Ledger Entries Table (Double-Entry)
Table: ledger_entries
entry_id UUID PRIMARY KEY
payment_id UUID FK → payments
account_id UUID FK → accounts
entry_type CHAR(6) DEBIT | CREDIT
amount BIGINT NOT NULL (always positive)
currency CHAR(3)
balance_after BIGINT (account balance after this entry)
created_at TIMESTAMP WITH TIME ZONE
-- CRITICAL: No UPDATE or DELETE on this table. Ever.

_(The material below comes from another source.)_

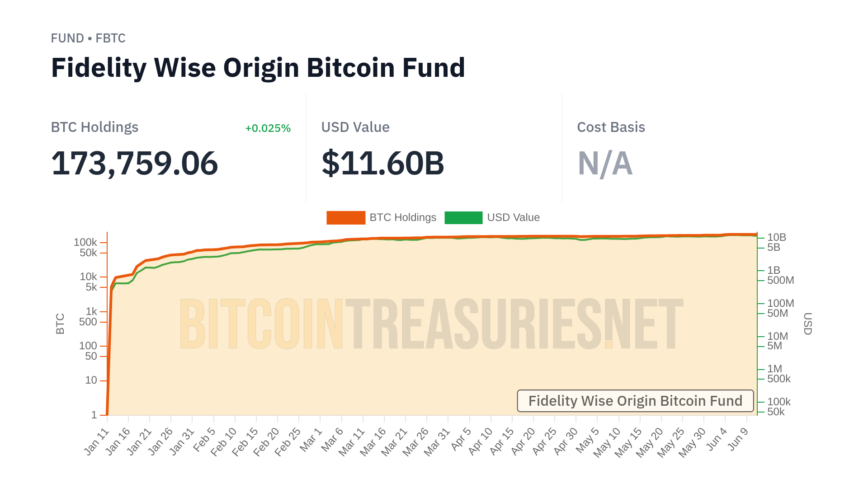The height and width of the screenshot is (488, 868).
Task: Click the Mar 1 date tick label
Action: click(x=311, y=439)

-- Corrections are new entries with opposite direction.
Step 9 — Double-Entry Ledger
Every serious payment system uses double-entry bookkeeping. This is not optional — it is the only way to ensure money is never created or destroyed.
The Core Principle
Every transaction has exactly two sides. The total of all debits must always equal the total of all credits. Any imbalance signals an error.
Ledger Entries for a $100 Payment (2.9% + $0.30 fee)
| Entry | Account | Debit | Credit |
|---|---|---|---|
| 1 | Customer Receivable | $100.00 | |
| 2 | Merchant Payable | $96.80 | |
| 3 | Fee Revenue | $3.20 |
Total debits ($100.00) = Total credits ($96.80 + $3.20 = $100.00) ✅
The merchant receives $96.80 (after 2.9% fee = $2.90 + fixed fee = $0.30).
Ledger Entries for a Full Refund
| Entry | Account | Debit | Credit |
|---|---|---|---|
| 1 | Merchant Payable | $96.80 | |
| 2 | Fee Revenue | $3.20 | |
| 3 | Customer Receivable | $100.00 |
This exactly reverses the original entries.
Account Types
| Account Type | Normal Balance | Purpose |
|---|---|---|
| Customer Receivable | Debit | Money we expect to receive from customers |
| Merchant Payable | Credit | Money we owe to merchants |
| Fee Revenue | Credit | Processing fees we earn |
| Reserves | Credit | Funds held for potential chargebacks |
| Refund Liability | Credit | Money owed for pending refunds |
Implementation: Atomic Ledger Insert
-- All ledger entries for one payment must be created together — or not at all
BEGIN;
INSERT INTO ledger_entries (entry_id, payment_id, account_id, entry_type, amount, currency)
VALUES
(gen_random_uuid(), 'pay_xyz', 'acct_customer_receivable', 'DEBIT', 10000, 'USD'),
(gen_random_uuid(), 'pay_xyz', 'acct_merchant_payable', 'CREDIT', 9680, 'USD'),
(gen_random_uuid(), 'pay_xyz', 'acct_fee_revenue', 'CREDIT', 320, 'USD');
-- Verify the ledger balances before committing
DO $$
BEGIN
IF (SELECT SUM(CASE WHEN entry_type = 'DEBIT' THEN amount ELSE -amount END)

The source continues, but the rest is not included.